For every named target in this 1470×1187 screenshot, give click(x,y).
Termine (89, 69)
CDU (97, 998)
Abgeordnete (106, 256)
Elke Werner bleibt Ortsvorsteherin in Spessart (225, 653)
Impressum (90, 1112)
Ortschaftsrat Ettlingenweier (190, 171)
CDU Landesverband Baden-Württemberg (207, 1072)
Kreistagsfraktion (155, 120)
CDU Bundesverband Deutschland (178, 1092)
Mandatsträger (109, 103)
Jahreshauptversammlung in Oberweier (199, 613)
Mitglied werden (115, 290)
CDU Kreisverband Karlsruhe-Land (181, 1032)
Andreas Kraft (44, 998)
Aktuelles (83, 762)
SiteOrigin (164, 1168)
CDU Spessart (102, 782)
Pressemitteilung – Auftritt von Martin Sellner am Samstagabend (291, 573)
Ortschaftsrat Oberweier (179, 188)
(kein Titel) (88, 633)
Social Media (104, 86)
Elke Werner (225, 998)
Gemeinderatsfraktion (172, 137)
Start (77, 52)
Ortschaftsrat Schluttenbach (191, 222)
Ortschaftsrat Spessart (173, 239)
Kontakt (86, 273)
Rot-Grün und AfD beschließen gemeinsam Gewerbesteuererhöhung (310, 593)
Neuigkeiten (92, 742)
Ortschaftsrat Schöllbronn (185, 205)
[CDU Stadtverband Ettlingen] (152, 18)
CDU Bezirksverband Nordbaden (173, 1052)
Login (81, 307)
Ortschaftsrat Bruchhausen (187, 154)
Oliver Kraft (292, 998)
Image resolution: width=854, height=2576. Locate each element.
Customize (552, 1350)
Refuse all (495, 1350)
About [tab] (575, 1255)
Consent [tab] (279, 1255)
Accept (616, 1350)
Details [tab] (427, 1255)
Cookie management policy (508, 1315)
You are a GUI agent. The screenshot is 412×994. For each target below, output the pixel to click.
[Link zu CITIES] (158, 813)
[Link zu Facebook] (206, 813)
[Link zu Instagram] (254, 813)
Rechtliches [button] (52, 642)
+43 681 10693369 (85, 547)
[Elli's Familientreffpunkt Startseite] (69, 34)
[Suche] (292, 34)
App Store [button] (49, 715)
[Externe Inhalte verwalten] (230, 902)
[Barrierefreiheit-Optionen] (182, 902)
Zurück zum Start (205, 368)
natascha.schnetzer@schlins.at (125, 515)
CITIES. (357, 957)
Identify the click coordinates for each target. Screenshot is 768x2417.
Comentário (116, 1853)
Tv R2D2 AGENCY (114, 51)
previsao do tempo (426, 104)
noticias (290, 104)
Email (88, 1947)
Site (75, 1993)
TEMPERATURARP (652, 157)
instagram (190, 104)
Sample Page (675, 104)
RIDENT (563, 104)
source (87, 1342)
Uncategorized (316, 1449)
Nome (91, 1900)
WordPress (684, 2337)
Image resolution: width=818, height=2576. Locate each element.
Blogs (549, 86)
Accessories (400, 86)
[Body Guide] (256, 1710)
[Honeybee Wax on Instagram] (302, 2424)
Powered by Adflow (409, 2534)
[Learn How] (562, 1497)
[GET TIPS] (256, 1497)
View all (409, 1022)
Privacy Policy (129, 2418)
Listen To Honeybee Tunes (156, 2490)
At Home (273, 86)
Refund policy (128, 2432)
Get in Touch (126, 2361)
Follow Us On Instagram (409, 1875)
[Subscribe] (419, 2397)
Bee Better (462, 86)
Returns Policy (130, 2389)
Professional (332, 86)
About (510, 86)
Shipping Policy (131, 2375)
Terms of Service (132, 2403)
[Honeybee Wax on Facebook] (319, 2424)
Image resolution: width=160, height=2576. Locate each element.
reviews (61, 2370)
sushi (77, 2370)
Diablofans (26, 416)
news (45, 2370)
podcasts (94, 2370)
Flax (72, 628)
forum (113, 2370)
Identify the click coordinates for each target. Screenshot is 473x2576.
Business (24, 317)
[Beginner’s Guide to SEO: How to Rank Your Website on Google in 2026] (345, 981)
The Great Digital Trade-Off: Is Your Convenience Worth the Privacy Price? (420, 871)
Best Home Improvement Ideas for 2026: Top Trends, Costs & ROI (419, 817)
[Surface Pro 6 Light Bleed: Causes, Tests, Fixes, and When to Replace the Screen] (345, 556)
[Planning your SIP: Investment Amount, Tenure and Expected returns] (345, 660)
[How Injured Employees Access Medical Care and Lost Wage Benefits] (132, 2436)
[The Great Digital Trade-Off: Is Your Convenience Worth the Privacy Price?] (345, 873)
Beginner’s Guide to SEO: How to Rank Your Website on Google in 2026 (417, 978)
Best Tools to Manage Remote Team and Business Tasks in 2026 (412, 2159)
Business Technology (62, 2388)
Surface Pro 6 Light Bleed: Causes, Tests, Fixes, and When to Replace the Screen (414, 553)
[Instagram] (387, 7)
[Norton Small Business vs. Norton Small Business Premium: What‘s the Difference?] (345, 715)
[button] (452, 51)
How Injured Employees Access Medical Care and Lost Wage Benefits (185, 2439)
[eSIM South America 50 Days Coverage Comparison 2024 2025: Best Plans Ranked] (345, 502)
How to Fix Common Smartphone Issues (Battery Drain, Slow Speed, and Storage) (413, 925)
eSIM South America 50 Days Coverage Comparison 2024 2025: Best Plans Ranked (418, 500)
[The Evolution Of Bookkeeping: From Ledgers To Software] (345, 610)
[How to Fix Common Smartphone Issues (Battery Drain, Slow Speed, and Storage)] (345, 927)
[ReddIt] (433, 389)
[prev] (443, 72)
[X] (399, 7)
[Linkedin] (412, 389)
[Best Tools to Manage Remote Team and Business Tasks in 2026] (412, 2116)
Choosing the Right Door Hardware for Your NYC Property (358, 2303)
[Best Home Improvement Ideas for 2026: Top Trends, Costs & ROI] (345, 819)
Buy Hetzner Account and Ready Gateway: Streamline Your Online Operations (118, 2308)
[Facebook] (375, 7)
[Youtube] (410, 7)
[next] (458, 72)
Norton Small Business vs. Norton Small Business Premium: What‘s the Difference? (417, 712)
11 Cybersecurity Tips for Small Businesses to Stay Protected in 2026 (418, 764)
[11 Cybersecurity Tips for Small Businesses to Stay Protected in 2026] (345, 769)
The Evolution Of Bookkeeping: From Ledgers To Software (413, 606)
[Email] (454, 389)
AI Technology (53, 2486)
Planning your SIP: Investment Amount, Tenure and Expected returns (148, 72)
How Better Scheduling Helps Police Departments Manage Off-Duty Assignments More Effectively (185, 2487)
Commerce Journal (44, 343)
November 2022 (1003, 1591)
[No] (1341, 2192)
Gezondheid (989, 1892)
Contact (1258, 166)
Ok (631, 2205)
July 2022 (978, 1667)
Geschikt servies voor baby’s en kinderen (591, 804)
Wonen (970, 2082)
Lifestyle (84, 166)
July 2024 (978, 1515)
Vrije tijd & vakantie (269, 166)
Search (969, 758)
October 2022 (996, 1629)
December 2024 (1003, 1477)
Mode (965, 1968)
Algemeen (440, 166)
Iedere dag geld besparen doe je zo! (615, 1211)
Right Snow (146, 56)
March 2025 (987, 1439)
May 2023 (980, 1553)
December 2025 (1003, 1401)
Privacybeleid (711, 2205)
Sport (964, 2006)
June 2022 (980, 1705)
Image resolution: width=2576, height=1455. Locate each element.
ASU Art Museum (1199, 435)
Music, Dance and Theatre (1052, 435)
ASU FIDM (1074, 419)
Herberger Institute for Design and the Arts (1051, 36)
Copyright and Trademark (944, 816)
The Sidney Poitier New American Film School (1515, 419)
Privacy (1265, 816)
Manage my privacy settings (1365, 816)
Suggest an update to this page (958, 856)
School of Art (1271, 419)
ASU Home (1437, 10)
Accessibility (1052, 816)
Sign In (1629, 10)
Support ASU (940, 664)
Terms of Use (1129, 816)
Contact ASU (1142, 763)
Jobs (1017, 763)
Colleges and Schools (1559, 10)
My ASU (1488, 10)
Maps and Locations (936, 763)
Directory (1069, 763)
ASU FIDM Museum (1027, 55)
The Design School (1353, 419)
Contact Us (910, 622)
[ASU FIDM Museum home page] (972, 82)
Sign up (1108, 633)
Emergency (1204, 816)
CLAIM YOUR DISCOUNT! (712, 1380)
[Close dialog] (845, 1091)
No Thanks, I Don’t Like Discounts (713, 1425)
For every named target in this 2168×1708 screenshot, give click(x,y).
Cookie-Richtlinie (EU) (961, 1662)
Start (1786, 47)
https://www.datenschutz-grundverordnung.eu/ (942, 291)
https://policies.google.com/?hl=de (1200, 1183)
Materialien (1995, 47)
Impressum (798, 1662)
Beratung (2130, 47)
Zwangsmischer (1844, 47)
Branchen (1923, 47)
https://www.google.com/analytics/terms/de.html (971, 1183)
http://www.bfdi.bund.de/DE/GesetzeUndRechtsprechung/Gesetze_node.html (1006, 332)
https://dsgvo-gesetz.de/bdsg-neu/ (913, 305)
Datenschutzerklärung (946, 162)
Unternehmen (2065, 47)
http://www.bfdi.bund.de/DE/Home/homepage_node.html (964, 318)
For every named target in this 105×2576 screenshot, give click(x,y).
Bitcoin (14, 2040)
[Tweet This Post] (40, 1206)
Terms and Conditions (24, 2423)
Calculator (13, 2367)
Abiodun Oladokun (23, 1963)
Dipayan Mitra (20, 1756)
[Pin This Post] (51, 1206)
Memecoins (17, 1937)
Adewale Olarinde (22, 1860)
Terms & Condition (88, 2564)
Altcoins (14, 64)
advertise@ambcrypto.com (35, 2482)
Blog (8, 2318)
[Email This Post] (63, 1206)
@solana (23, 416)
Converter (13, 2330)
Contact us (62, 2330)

□ □ □ □ □ □ □

* [Instructions for the task]
Write down exactly the span of lines above from the one containing "Jobs (1017, 763)" to the one containing "Converter (13, 2330)", both ends included.

* [Your response]
Jobs (1017, 763)
Colleges and Schools (1559, 10)
My ASU (1488, 10)
Maps and Locations (936, 763)
Directory (1069, 763)
ASU FIDM Museum (1027, 55)
The Design School (1353, 419)
Contact Us (910, 622)
[ASU FIDM Museum home page] (972, 82)
Sign up (1108, 633)
Emergency (1204, 816)
CLAIM YOUR DISCOUNT! (712, 1380)
[Close dialog] (845, 1091)
No Thanks, I Don’t Like Discounts (713, 1425)
For every named target in this 2168×1708 screenshot, give click(x,y).
Cookie-Richtlinie (EU) (961, 1662)
Start (1786, 47)
https://www.datenschutz-grundverordnung.eu/ (942, 291)
https://policies.google.com/?hl=de (1200, 1183)
Materialien (1995, 47)
Impressum (798, 1662)
Beratung (2130, 47)
Zwangsmischer (1844, 47)
Branchen (1923, 47)
https://www.google.com/analytics/terms/de.html (971, 1183)
http://www.bfdi.bund.de/DE/GesetzeUndRechtsprechung/Gesetze_node.html (1006, 332)
https://dsgvo-gesetz.de/bdsg-neu/ (913, 305)
Datenschutzerklärung (946, 162)
Unternehmen (2065, 47)
http://www.bfdi.bund.de/DE/Home/homepage_node.html (964, 318)
For every named target in this 105×2576 screenshot, give click(x,y).
Bitcoin (14, 2040)
[Tweet This Post] (40, 1206)
Terms and Conditions (24, 2423)
Calculator (13, 2367)
Abiodun Oladokun (23, 1963)
Dipayan Mitra (20, 1756)
[Pin This Post] (51, 1206)
Memecoins (17, 1937)
Adewale Olarinde (22, 1860)
Terms & Condition (88, 2564)
Altcoins (14, 64)
advertise@ambcrypto.com (35, 2482)
Blog (8, 2318)
[Email This Post] (63, 1206)
@solana (23, 416)
Converter (13, 2330)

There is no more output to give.